Lawrence Landweber Helped Build Today’s Internet, Now He’s Advising Its Future

When Lawrence Landweber created the Computer Science Network (CSNET), an intentionally open computer network that helped pave the way for the modern Internet, he knew one day its technology would be used in banking, travel, and commerce.

He didn’t predict that the unsecure network he built would today allow hackers to take down websites or extract private information.

In the 1970s, only universities that held military and Department of Energy contracts could use the first packet-switching computer network called the Advanced Research Projects Agency Network (ARPANET). Many other universities longed to connect to ARPANET to share information and stay competitive, so Landweber proposed another academic packet-switching network, CSNET, in 1979.

Lawrence Landweber speaking with a microphone.

Not everyone was optimistic about the technology. Some reviews of Landweber’s proposal said that the Internet could never scale to 200 universities and that it demanded too much computing power to run on ordinary computers. However, The National Science Foundation gave $5 million to fund the project in 1981, and Landweber got building.

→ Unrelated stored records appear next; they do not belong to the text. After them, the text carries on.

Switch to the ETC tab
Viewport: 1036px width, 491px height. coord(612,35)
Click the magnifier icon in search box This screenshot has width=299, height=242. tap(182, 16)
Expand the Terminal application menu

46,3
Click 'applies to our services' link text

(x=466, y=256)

In addition to building the network, Landweber built electronic-mail, directory, and file-sharing software to run on top of CSNET. In the span of four years, more than 200 universities, organizations, and companies were connected to CSNET, quelling earlier concerns that the network couldn’t operate on a large scale. “This was the first time most of the people in these computer science programs had used email,” says Landweber.

As CSNET became successful among researchers in America, Landweber turned his sights internationally. “I realized very early that CSNET was going to be international, so starting in 1982 I got together with people all over the world to help them coordinate their networks,” says Landweber. “Everyone understood that we would have to connect the network in Japan, Italy, Korea, Chile, and so on to the network in the U.S.”

Four years after Landweber launched CSNET the National Science Foundation was ready to build a network to connect five supercomputers at universities across the U.S. in 1985. The National Science Foundation Network (NSFNET) was based largely on CSNET’s technology and network framework. When Tim Berners-Lee debuted the world wide web, which ran on top of technology created from NSFNET, people outside of the academic community were turned on to the Internet for the first time.

Thirty years later, Landweber hasn’t strayed far from his seminal work. He’s currently involved with the Global Environment for Network Innovations (GENI) project to create faster and more secure networks.

Often when a hacker takes down a website or steals account information, they are exploiting security holes left over from the open networks of the 80s. “The current Internet has serious flaws,” says Landweber. “The internet was never designed to be secure, and in the formative days, privacy wasn’t that much of an issue,” says Landweber.

The problem stems from the origins of CSNET, when security wasn’t a concern. Scientists shared information freely and were receptive to an open network that fellow academics could access. “[CSNET] was a research vehicle that became a commercial communication vehicle for the rest of the world,” Landweber says. “But there was insufficient attention paid in the early days to questions like security.” Since the network wasn’t secured to begin with, it has led to security and privacy problems that companies and governments face today.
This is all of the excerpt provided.